Selig's post received a lot of support and sympathy from his users and other app developers who were facing similar problems. Many other third-party apps announced their plans to shut down or limit their functionality due to Reddit's API change. Some examples are Sync, RIF, Reddplant, Boost for Reddit, Slide for Reddit, Joey for Reddit, etc.
How did Reddit's CEO respond?
Reddit's co-founder and CEO, Steve Huffman, aka u/spez, decided to address this issue and answer some questions from the community in an AMA (Ask Me Anything) session on June 9th, 2023. However, instead of offering an apology or a compromise, he doubled down on his accusations against Selig and other app developers. He said that Reddit's API change was fair and reasonable and that it only affected a small number of apps that were making inefficient or excessive requests to the API. He said that Reddit had contacted these app developers in advance and offered them help and guidance on optimizing their apps and reducing their API usage.
Huffman also singled out Selig and accused him of extortion and blackmail. He said that Selig had threatened to shut down Apollo unless Reddit paid him $20 million per year. He said that this was unacceptable and unethical behavior and that he could not see Reddit working with Selig in the future.

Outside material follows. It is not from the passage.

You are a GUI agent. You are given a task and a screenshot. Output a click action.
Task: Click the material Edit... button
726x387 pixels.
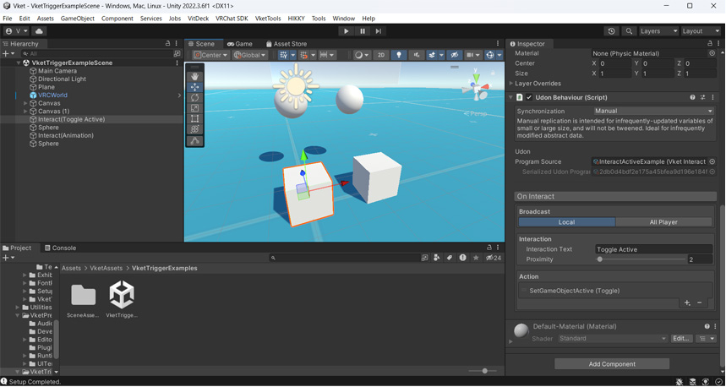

Huffman's AMA was met with a lot of criticism and backlash from the Reddit community. Many users accused him of being dishonest, arrogant, and disrespectful. They said that he was ignoring the facts and evidence presented by Selig and other app developers and that he was trying to discredit them and shift the blame. They also said that he was harming Reddit's reputation and alienating its users by forcing them to use the official app or the website, which many users found inferior or unsatisfactory.
What is the future outlook?
As of June 13th, 2023, there has been no resolution or change in the situation. Reddit's API change is still scheduled to take effect on July 1st, 2023, and many third-party apps are still preparing to shut down or limit their functionality by then. Selig has not received any response or offer from Reddit and has confirmed that Apollo's last day of operation will be June 30th, 2023.
The future outlook for Reddit and its community is uncertain and bleak. Many users are unhappy and frustrated with Reddit's decision and Huffman's attitude, and are considering leaving the platform or finding alternatives.
Many app developers are disappointed and discouraged by Reddit's lack of support and appreciation for their work and are losing their motivation or passion for creating apps for Reddit. Many observers are wondering if Reddit is making a strategic mistake or a fatal error by alienating its loyal and passionate users and developers.
Reddit may have some valid reasons for changing its API pricing model, but it may have also underestimated the impact and consequences of doing so. Reddit may have hoped to save some costs or improve some metrics by doing so, but it may have also lost some trust and goodwill from its community by doing so. Reddit may have tried to defend its decision or justify its actions by doing so, but it may have also damaged its reputation or credibility by doing so.